Tin mine in Huanuni, Bolivia

The Huanuni tin mine is a large Bolivian mine situated about 60 km south of Oruro, Bolivia, on the way to the famous Villa Imperial de Potosí, as the city was and is known since colonial times. The mine is situated in Bolivia's tin mining heartland and is the sister mine of the Colquiri mine tin-zinc mine. It was originally owned at the turn of the 20th century by Don Vicko Orlandini (Don Vincenzo Orlandini), who was a member of one of Bolivia's famous tin mining families and also owner of El Porvenir-Cataricahua, in Huanuni, Oruro, Bolivia. The Huanuni mine was later sold to Simón Iturri Patiño, a well-known tin baron.

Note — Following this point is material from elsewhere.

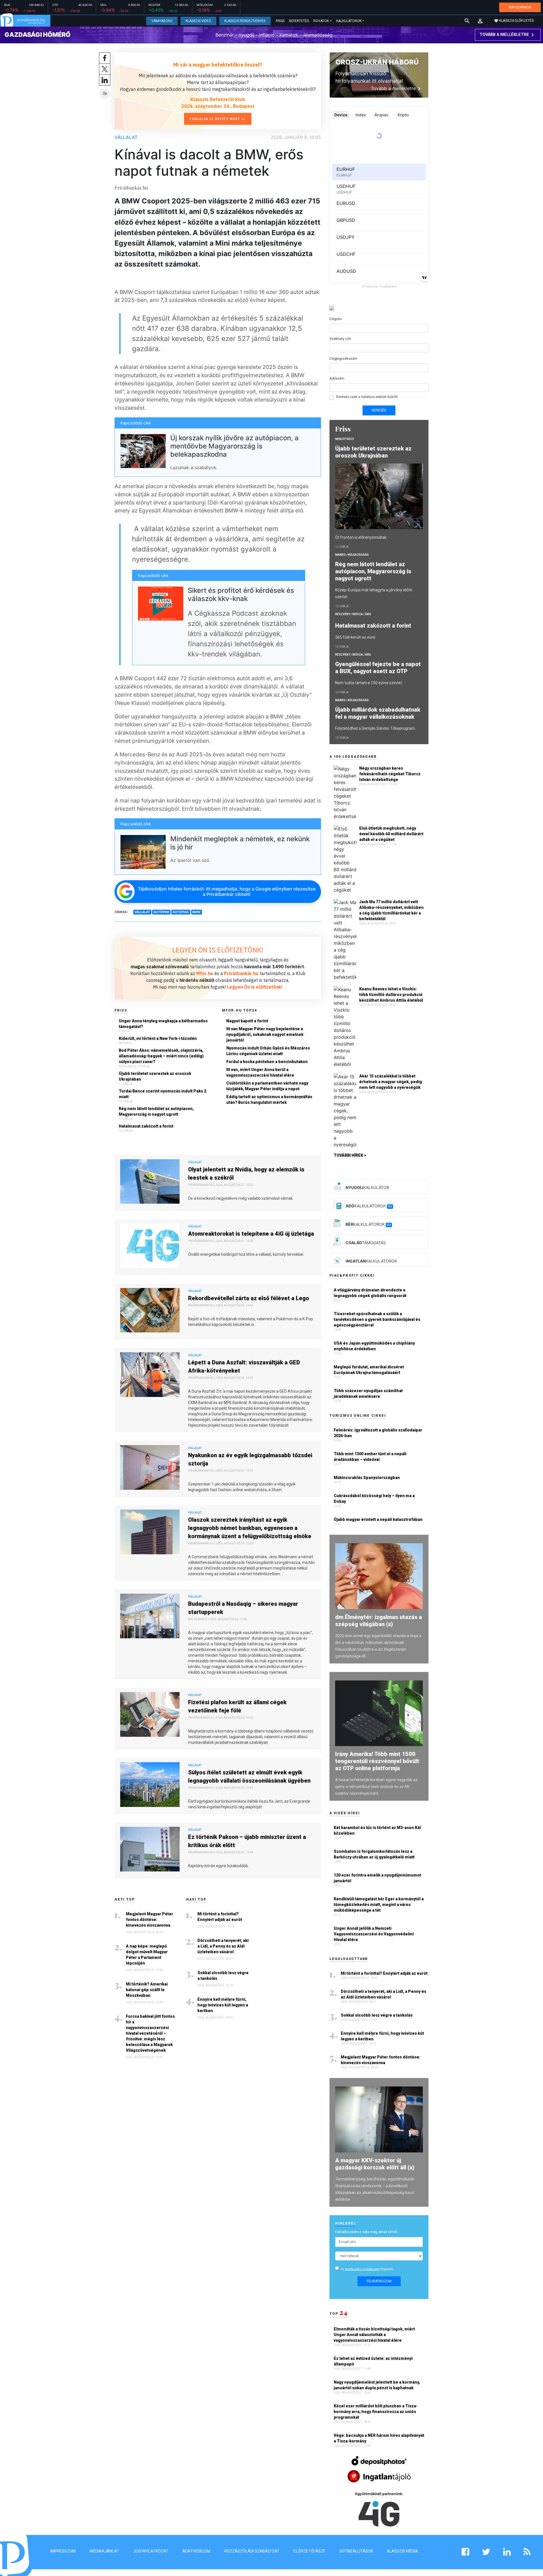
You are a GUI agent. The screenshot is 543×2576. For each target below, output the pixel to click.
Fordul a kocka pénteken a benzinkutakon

The mine was discovered by chance in the 19th century and was mined for a long time using simple tools; the means of transport were donkeys. From 1930 to the late 1940s the Huanuni mine took Catavi mine's title of the largest underground tin mine in the world. The Huanuni mine retained this title until the end of the 20th century. Thousands of Bolivian mine workers still go underground every day.

Using traditional mining methods, the average lifespan of a mine worker from the local community was traditionally 46 years. Lifespan and pay have since increased dramatically, as average lifespan has increased to over 60 years. Currently, the Huanuni Mine is still Bolivia's largest underground tin mine and the world's richest cassiterite deposit.